One might therefore think of [NUMBERS] as delivering a trivialist form of mathematical Platonism—the number zero exists, but its existence is a trivial affair. ….
The trivialist semantic theory we set forth in the preceding section [Note: involving the aforementioned “outscoping”] can be used to generalize this idea to every sentence in the language of arithmetic. One can claim that the literal truth-conditions of an arithmetical sentence are accurately stated both by a standard (homophonic) compositional semantics [Note: Rayo defines compositional semantics as “an assignment of semantic values to basic lexical items, together with a set of rules for assigning semantic values to a complex expression on the basis of the semantic values of its constituent parts.”] and by our trivialist semantics with outscoped semantic clauses. But the two semantic theories do not contradict one another because the truth-conditions they associate with a given sentence are, in fact, one and the same: there is no difference between what would be required of the world to satisfy the truth-conditions delivered by one semantic theory and what would be required of the world to satisfy the truth-conditions delivered by the other. (pp 23–25) …
… our outscoped semantics … can be used to reassess nominalism, by allowing one to give a rigorous characterization of a subtle variety of Platonism: a view according to which there is no difference between what would be required of the world to satisfy the nominalistic content of a given arithmetical sentence and what would be required of the world to satisfy the truth-conditions that would be assigned to that sentence by a homophonic semantic theory. (p 27)
Rayo’s work here may have chipped away significantly at my naive assumption that paraphrasing can account for all of mathematics. More specifically, I’m ready to agree with Rayo that a paraphrase-function that maps every possible mathematical, or even just arithmetic, assertion to some “nominalistically kosher” paraphrase. This is not the same, however, as being convinced that math didn’t start by turning phrases like “give me as many apples as I have left-hand fingers” into symbols, and that those took on a complicated life (so to speak) of their own.
And, again, I’ll ask: Just why are we nominalists expected to come up with a “nominalistically kosher” paraphrasing of, say, Newtonian gravitational theory (as I understand the above-mentioned Hartry Field to have done), not to mention the surely much harder job of doing this for quantum mechanics. Again, that’s why we invented the multitudinous and powerful conceptual tools of mathematics.
That said, what I’m most interested in in Rayo’s argument is the proof, which, again, is:
Proof: Assume, for reductio, that there are no numbers. By [NUMBERS], for the number of numbers to be zero just is for there to be no numbers. So the number of numbers is zero. So zero exists. So a number exists. Contradiction.
I have questions. I’ll enumerate them.
(1) Does this claim make whatever it is that’s usually invoked by the word “nothing” nonsensical or paradoxical? For example, suppose I wish to ask “Why is there something rather than nothing?” (or “Why are there some numbers rather than no numbers”?) There is a lot to debate about what is meant by this use of the word “nothing,” which I’ll in fact do elsewhere (namely in contemplation of a certain book by a certain physicist). But the ordinary understanding of that usage of the word “nothing” is that there is literally no thing that exists.
But, on Rayo’s view, to say that “no thing” exists is to say that at least one thing exists: the number zero. Which is, in fact, to say that at least two things exist: {0, 1}. Which is now to say that at least three things exist: {0, 1, 2}. (And that might be undercounting, if we count the sets and subsets and so on formed by the elements in those sets.)

ACTIVITY 1: In the passage on trivialist Platonism, why do the standard compositional semantics and the trivialist semantics with outscoped clauses not contradict each other? Answer in one to three sentences.
ACTIVITY 2: According to the passage on trivialist Platonism, what does the proof assume for reductio?
The lines that follow are not needed for either task.

SUPPLIED DATA:
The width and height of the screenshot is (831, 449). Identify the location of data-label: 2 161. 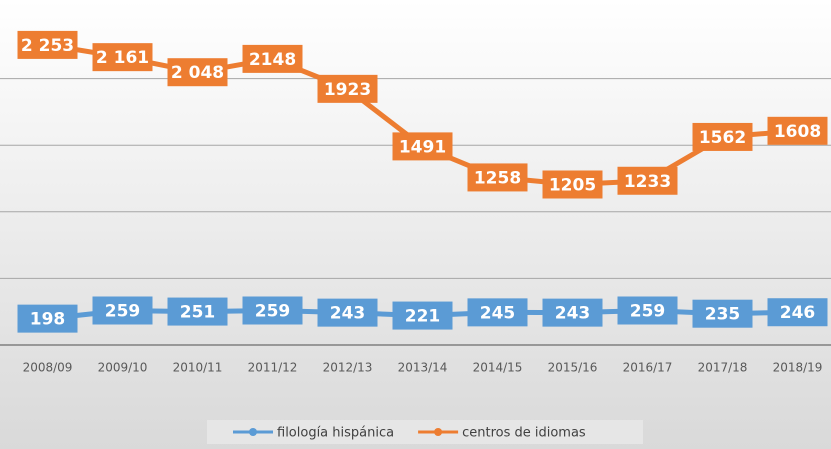
(122, 58).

EXPECTED OUTPUT 1: They assign the same truth-conditions to a given sentence. Nothing more would be required of the world to satisfy the truth-conditions from one theory than to satisfy those from the other.

EXPECTED OUTPUT 2: It assumes that there are no numbers.